* START Page *
Turning 38 in a bit more than a month from now, I’m discovering that there is a truth in distinguishing different phases in life. This is an old truth, which has been codified in many cultures around the world, but for some reason I always regarded it as a more or less plausible socio-theoretical construction, without ever relating to it directly. Now, I do.

 

I remember my childhood (‘phase one’) as relatively scattered, as something growing in different directions in different ways, often awkwardly, having to deal with relatively difficult conditions. From my teens onwards (‘phase two’), this magmatic stuff started to crystallize. At least, ‘growing up’ has been mostly a series of efforts towards taking a particular shape and embodying a particular persona. The most obvious example being my desperate and dramatic attempt at becoming a pianist or a musician; then the relatively more successful one at becoming an academic (interestingly, I never thought of becoming a ‘philosopher’ as a ‘form’ I would take). I remember quite clearly a moment some seven years ago when I was observing how much stronger I saw myself. I said ‘stronger’ but actually I meant ‘harder’. I observed a process of hardening around my own core (emotional, and deeper down), something that made me move through quite some though years and eventually reaching a level of relative economic and social stability.
* END Page *
* START Supplied material *
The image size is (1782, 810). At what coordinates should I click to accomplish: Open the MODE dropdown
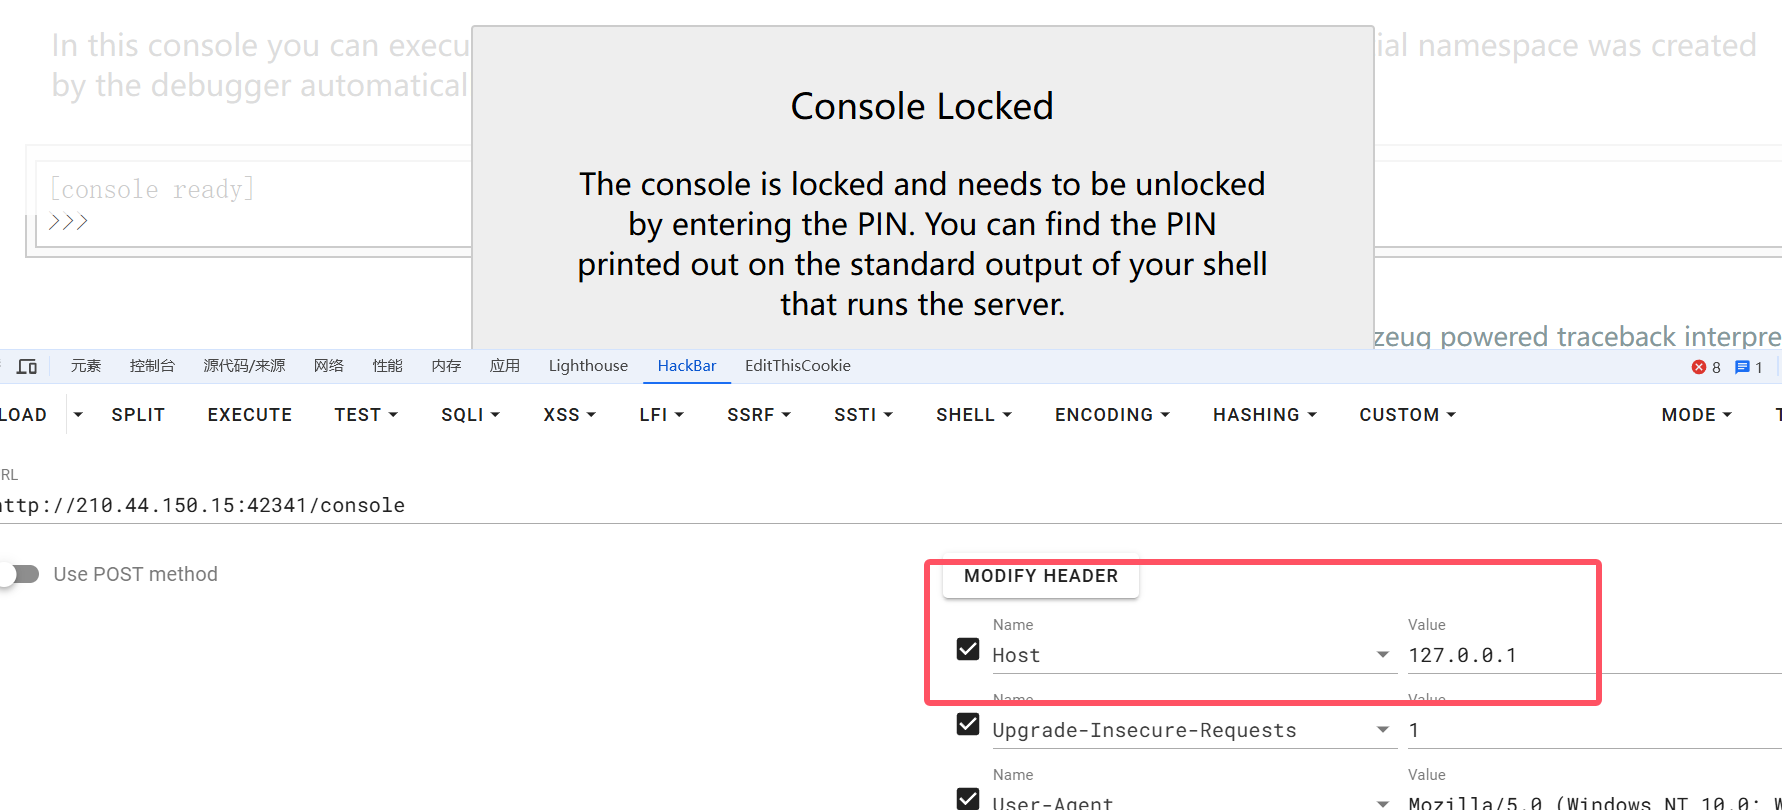click(x=1696, y=415)
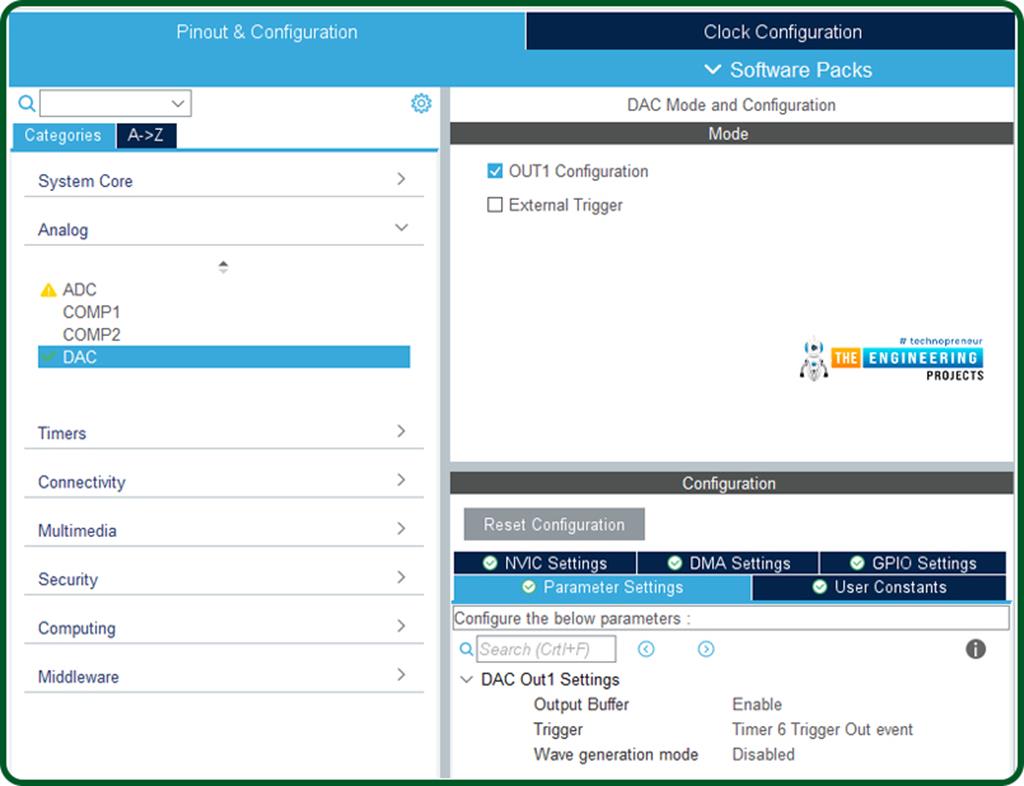Click the info icon in Parameter Settings

[976, 649]
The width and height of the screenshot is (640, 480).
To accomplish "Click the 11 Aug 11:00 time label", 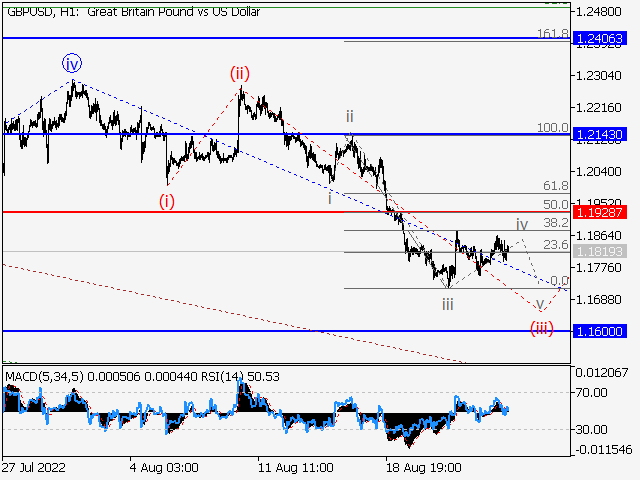I will (295, 467).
* END Supplied material *
■ Work instructions ■
• a. In the passage on phases of life, swap "cultures" for "societies" and write out the section starting at "Turning 38 in" and ending at "directly. Now, I do.".
• b. In the passage on phases of life, what did the writer make a desperate and dramatic attempt at becoming?

■ Answers for this exercise ■
• a.
Turning 38 in a bit more than a month from now, I’m discovering that there is a truth in distinguishing different phases in life. This is an old truth, which has been codified in many societies around the world, but for some reason I always regarded it as a more or less plausible socio-theoretical construction, without ever relating to it directly. Now, I do.

• b. A pianist or a musician.